Posts Tagged ‘alcohol lamp’

Teaching 3 things I didn’t learn in med school

February 26, 2019

The student might have thought I was mad

When I lit up an alcohol pad

And then used that fire

To heat up a wire

But then I made happy the sad.

Synopsis: I’m a Family Practitioner from Sioux City, Iowa. In 2010 I danced back from the brink of burnout, and honoring a 1 year non-compete clause, traveled and worked in out-of-the-way places in Alaska, Nebraska, Iowa, and New Zealand. I followed 3 years Community Health Center work with a return to traveling and adventures in temporary positions in Alaska, rural Iowa, suburban Pennsylvania, western Nebraska and Canada. After 3 weeks’ vacation in Texas and Denver, I have returned to northern British Columbia.

Some of the docs here have decided to split weekend call so as to avoid working 72 continuous hours, a step I regard as so healthy that I volunteered for Saturday call last weekend. I had the chance to teach a medical student, Dyon, who intends to do a Family Practice residency.

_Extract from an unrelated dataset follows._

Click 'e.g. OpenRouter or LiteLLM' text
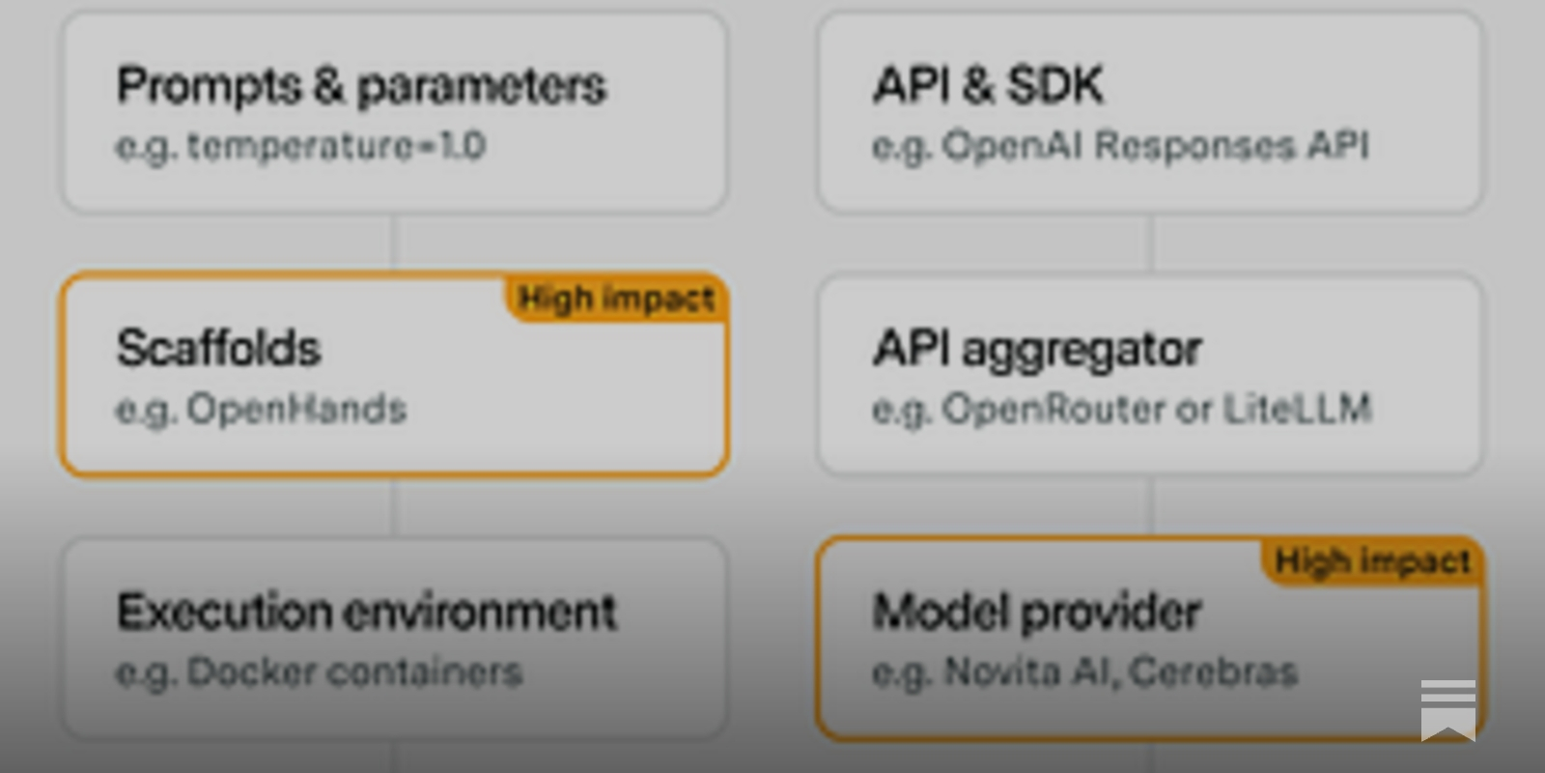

All patients mentioned gave permission to write about their cases.

The first patient came in with a subungual hematoma, or blood clot under the finger or toe nail. A very painful problem, but one easy to cure by putting a hole into the nail.

The nurses couldn’t find the usual tool, an electrocautery, which looks like a disposable electric soldering iron.

I taped an unfolded paper clip to a tongue depressor with 3cm of wired extending past the end. In the absence of a Bunsen burner, I turned an alcohol pad into an alcohol lamp by tearing a corner from the foil packet and lighting it with the patient’s cigarette lighter.  The student, in his capacity as fireman, held the flame close at hand.  I kept the paper clip tip in the hottest part of the flame till it glowed, and applied it to the nail.  It sizzled nicely but cooled too quickly to go all the way through.  The first “alcohol lamp” burnt out before resolving the problem.  Then the patient volunteered to keep his lighter burning.  On the 3rd try, the glowing metal melted the nail, and close to half a teaspoon of dark red blood spurted free.  The patient, like most in his situation, had such relief that he started to chuckle, probably from endorphin rebound.

In short order we faced an 11-month-old, and another chance to teach. When babies, about 10 months old, distinguish family from non-family, they fear strangers.  While humans can see from birth, it takes till age 9 to fully organize the information coming from our eyes.  Thus, if you don’t make eye contact with a 10-month-old patient, you can examine the ears without force or trauma; they think if they can’t see you, then you can’t see them.  The trick worked on the 11-month-old.

About an hour after, an adolescent arrived with a toothache. Standard treatment consists of pills for pain and infection; in addition I showed the student, the patient, and the parent how to find the acupuncture point that the Chinese call Ho-Ku and that Western anatomists call the branching point of the superficial radial nerve.

For all three patients I got to show off knowledge acquired outside of medical school.